Stored data entries:
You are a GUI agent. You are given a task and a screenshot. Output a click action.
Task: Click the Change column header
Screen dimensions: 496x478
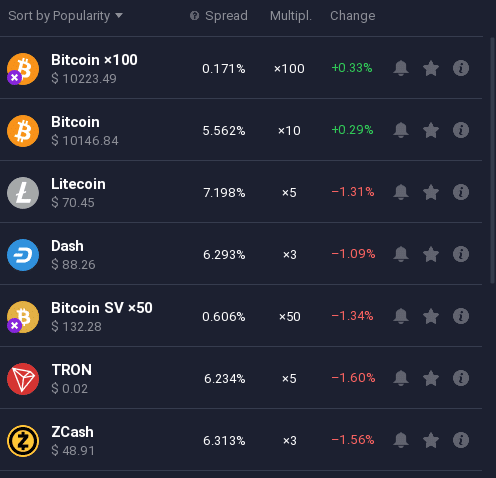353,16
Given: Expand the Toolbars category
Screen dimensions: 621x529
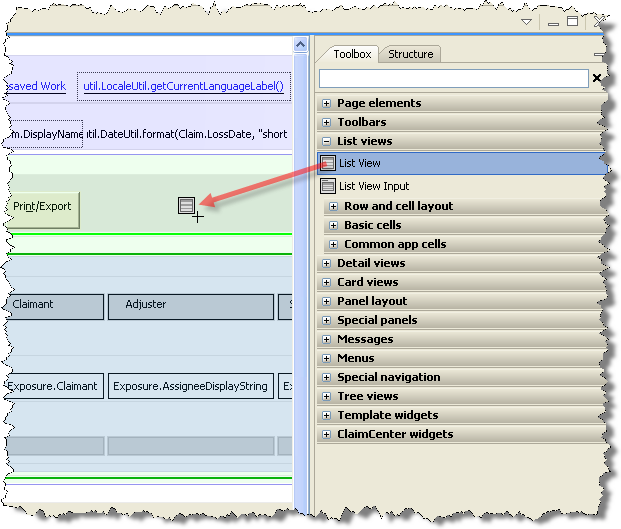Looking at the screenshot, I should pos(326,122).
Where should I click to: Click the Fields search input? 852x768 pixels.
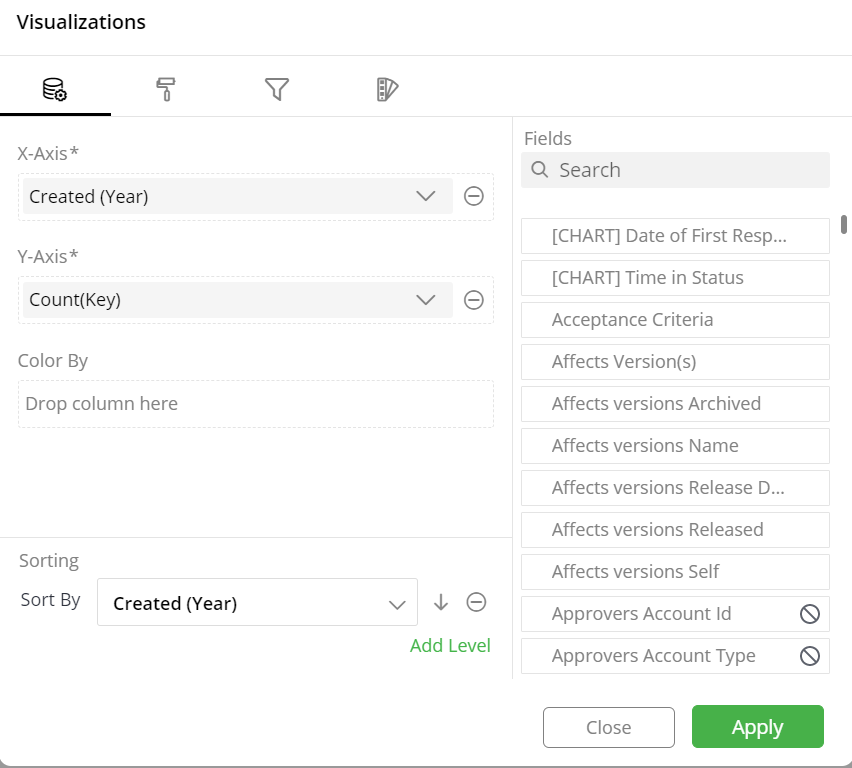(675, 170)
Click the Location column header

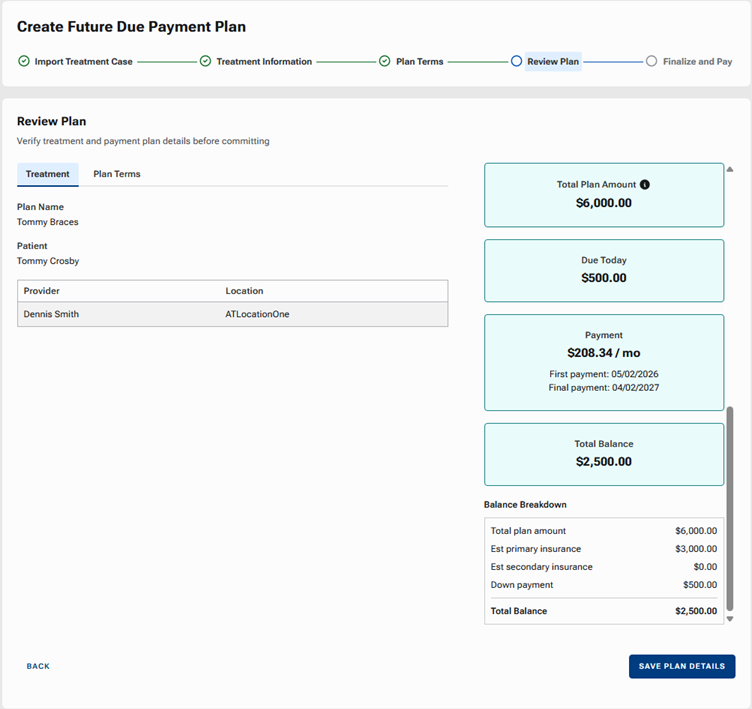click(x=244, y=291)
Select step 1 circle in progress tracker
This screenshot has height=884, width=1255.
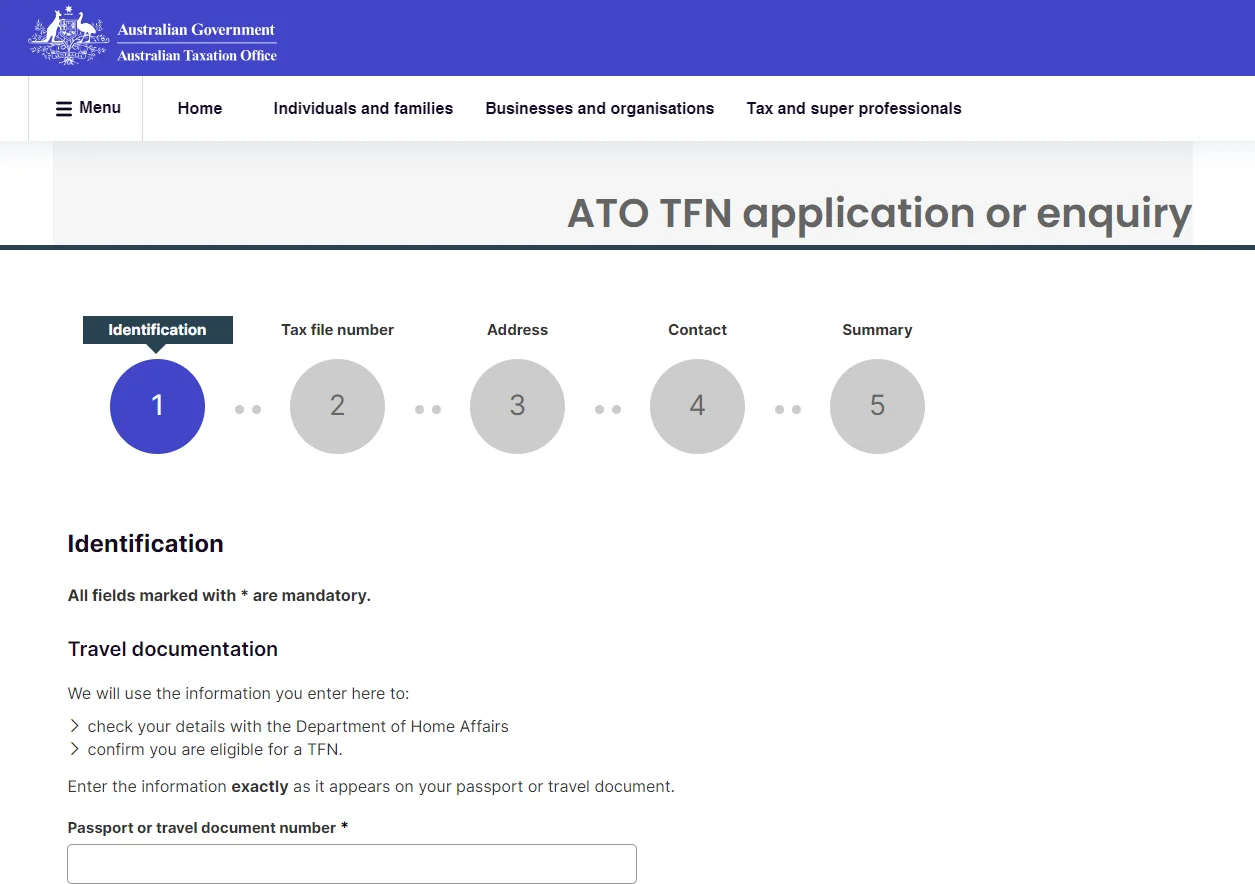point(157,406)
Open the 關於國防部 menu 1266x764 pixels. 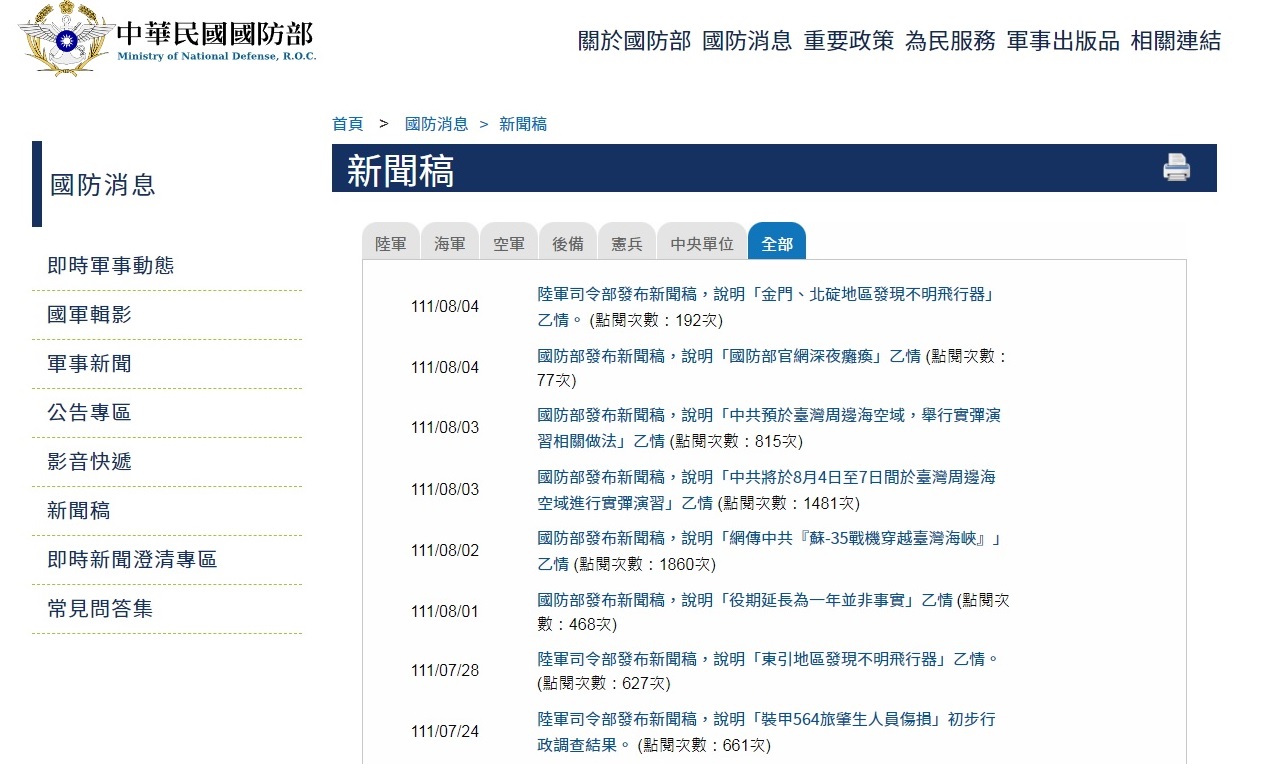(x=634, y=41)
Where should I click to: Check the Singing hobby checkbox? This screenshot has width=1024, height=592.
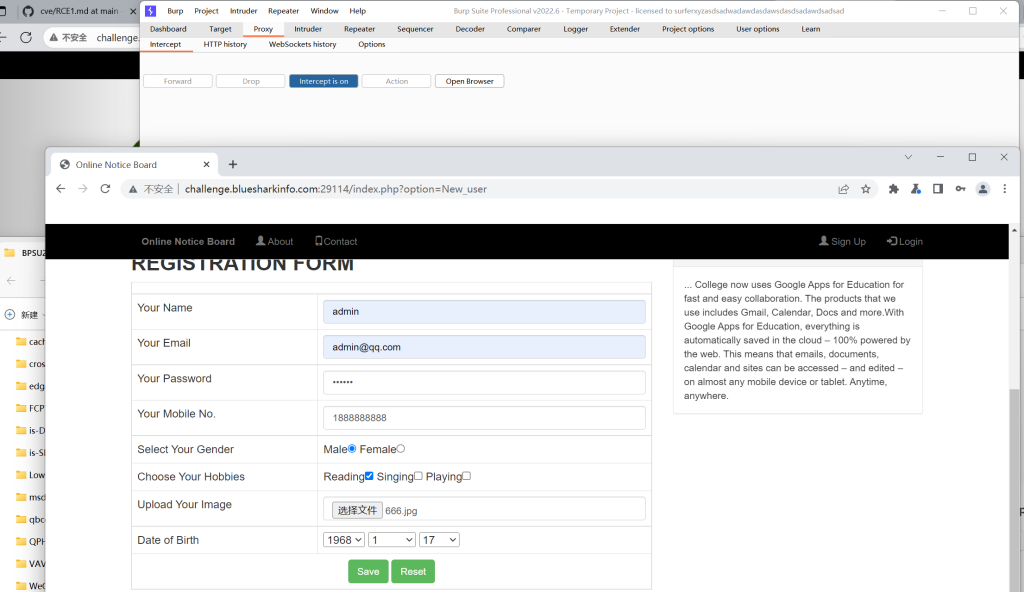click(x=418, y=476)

* _Problem details_:
Starting at the line above with "Screen dimensions: 496x478", output every line exactly up to and including the line with "Select step 1 circle in progress tracker", but none of the pictures.

* _Your response_:
Screen dimensions: 496x478
353,16
Given: Expand the Toolbars category
Screen dimensions: 621x529
Looking at the screenshot, I should pos(326,122).
Where should I click to: Click the Fields search input? 852x768 pixels.
(675, 170)
Click the Location column header

click(x=244, y=291)
Select step 1 circle in progress tracker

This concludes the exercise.